(Stored records)

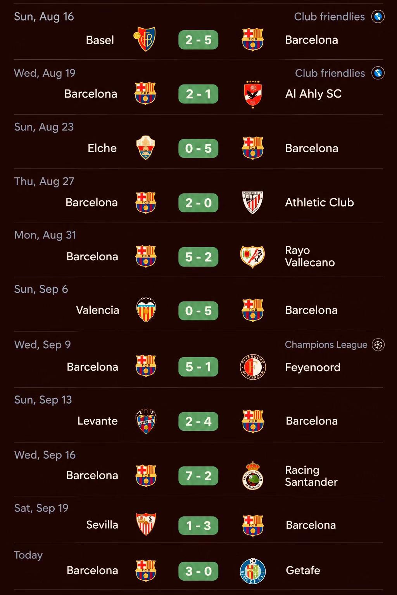Viewport: 397px width, 595px height.
Task: Open the 2 - 5 Basel match score
Action: point(199,40)
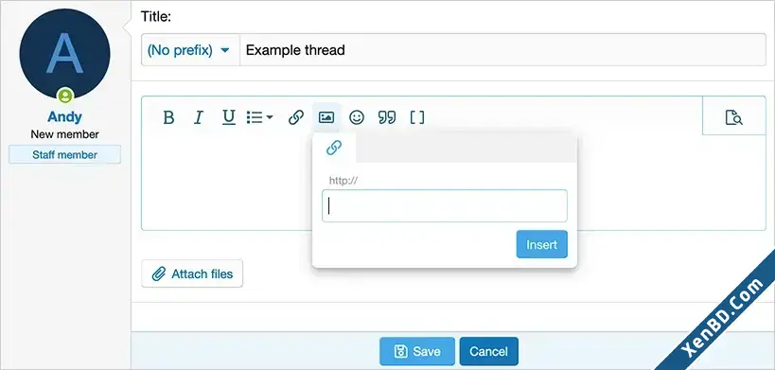Expand the list options dropdown arrow

click(x=270, y=117)
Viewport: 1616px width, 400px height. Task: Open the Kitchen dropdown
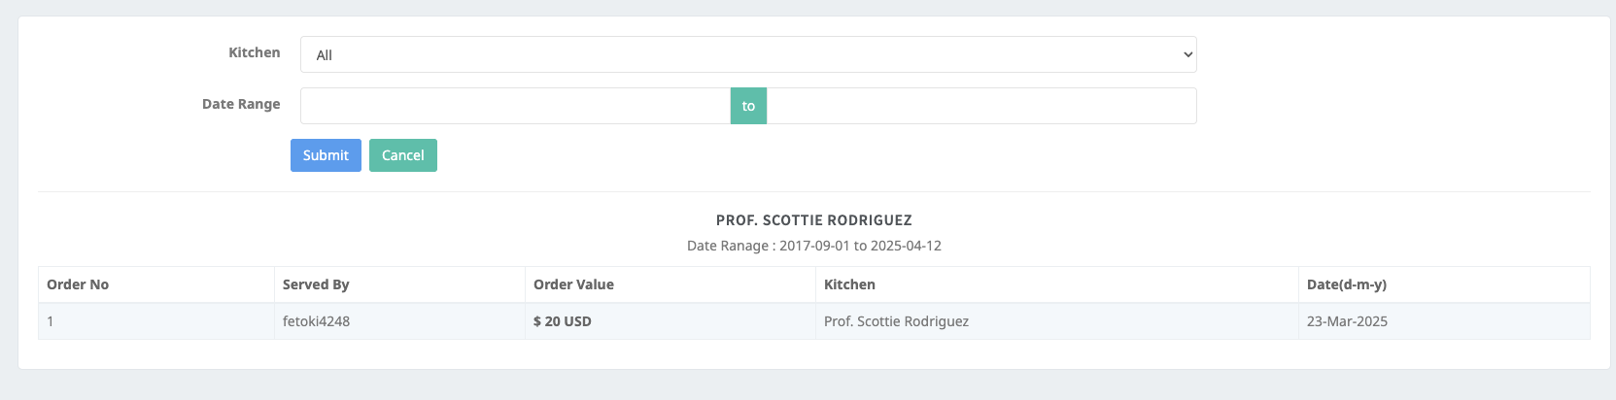pyautogui.click(x=748, y=54)
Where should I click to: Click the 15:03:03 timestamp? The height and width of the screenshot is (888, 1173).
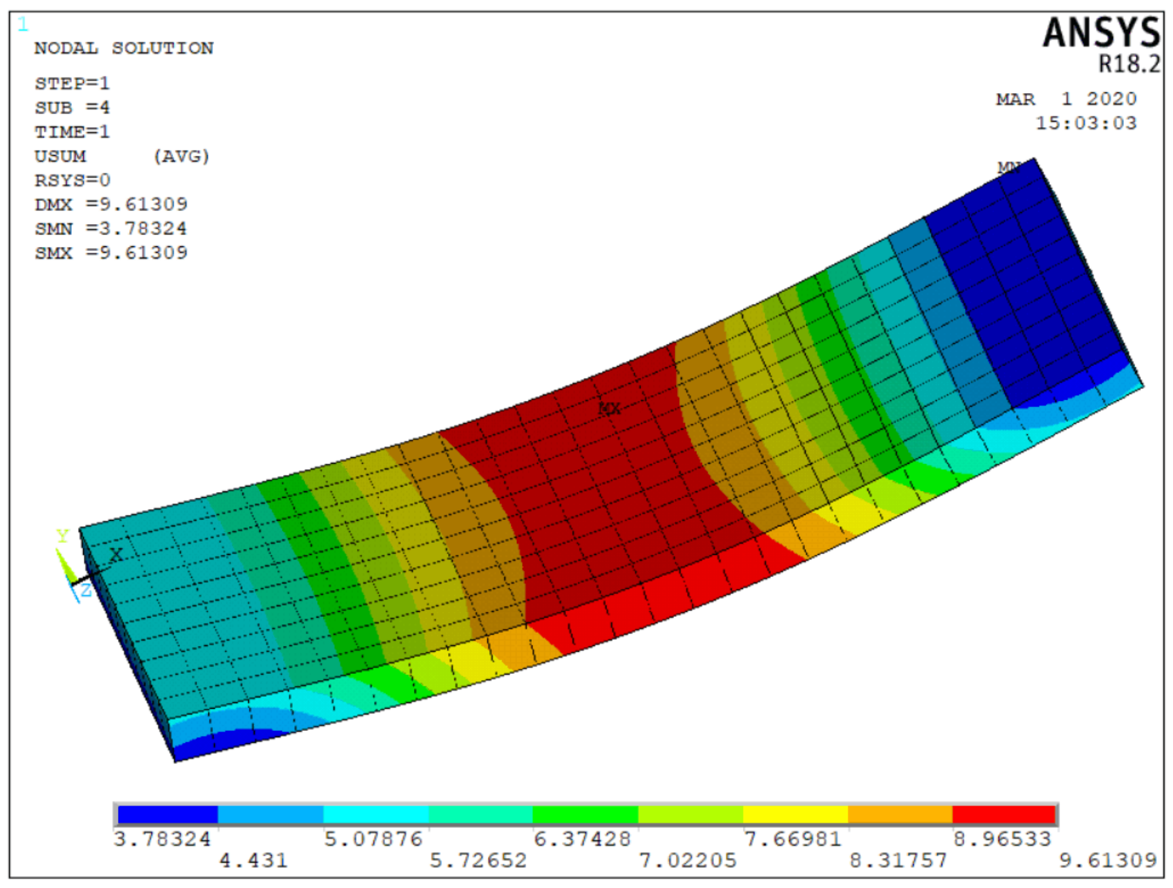tap(1085, 123)

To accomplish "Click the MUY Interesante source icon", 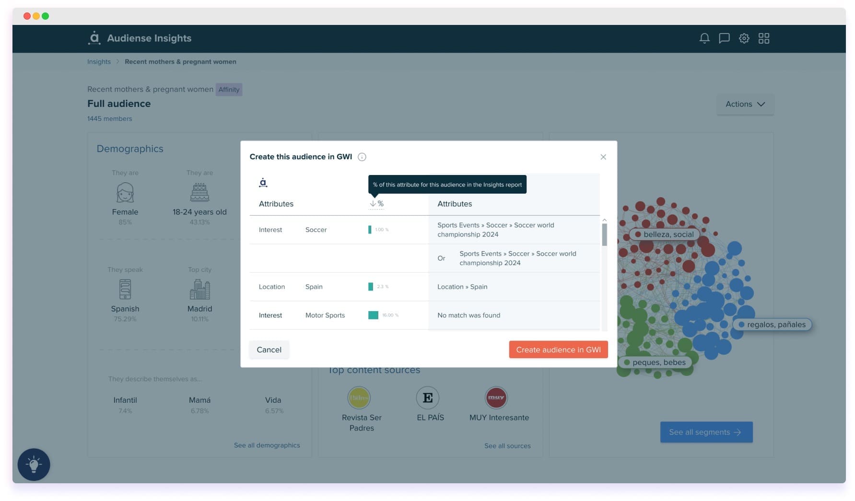I will tap(496, 397).
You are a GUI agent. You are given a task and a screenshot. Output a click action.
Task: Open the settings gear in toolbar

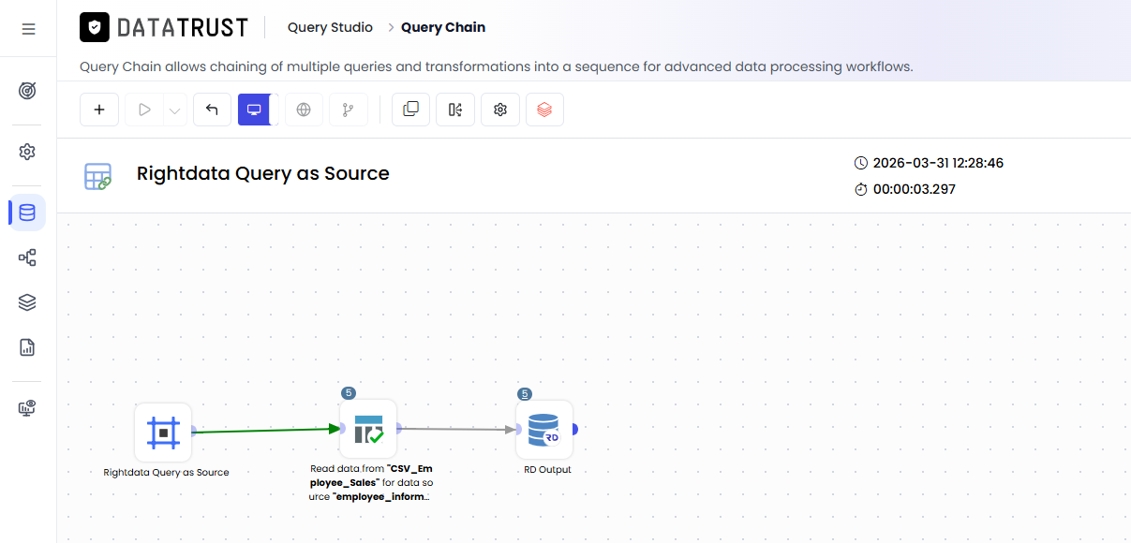pyautogui.click(x=500, y=110)

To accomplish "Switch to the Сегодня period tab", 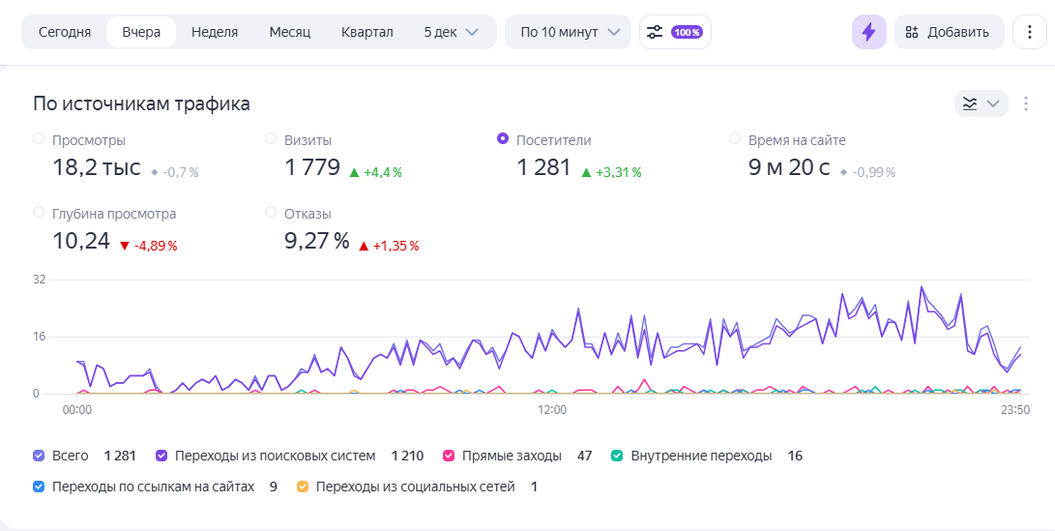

### Exercise instructions
Exactly the lines from the one holding "You are a GUI" through the last line of the entries must be set down, with nothing added and no pictures.

### Expected answer
You are a GUI agent. You are given a task and a screenshot. Output a click action.
Task: Open the settings gear in toolbar

pyautogui.click(x=500, y=110)

To accomplish "Switch to the Сегодня period tab", 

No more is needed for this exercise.